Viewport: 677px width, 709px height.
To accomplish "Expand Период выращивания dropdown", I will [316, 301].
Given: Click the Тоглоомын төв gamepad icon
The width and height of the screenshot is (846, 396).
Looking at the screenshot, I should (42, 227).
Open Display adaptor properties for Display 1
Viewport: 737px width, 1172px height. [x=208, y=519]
...
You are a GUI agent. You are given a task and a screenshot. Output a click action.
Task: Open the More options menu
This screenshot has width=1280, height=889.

§ **Your instructions**:
All that is wanted is a faithful reproduction of the line above with "You are a GUI", the line with "This screenshot has width=1280, height=889.", and every line in between.

§ **Problem solution**:
You are a GUI agent. You are given a task and a screenshot. Output a click action.
Task: Open the More options menu
This screenshot has width=1280, height=889.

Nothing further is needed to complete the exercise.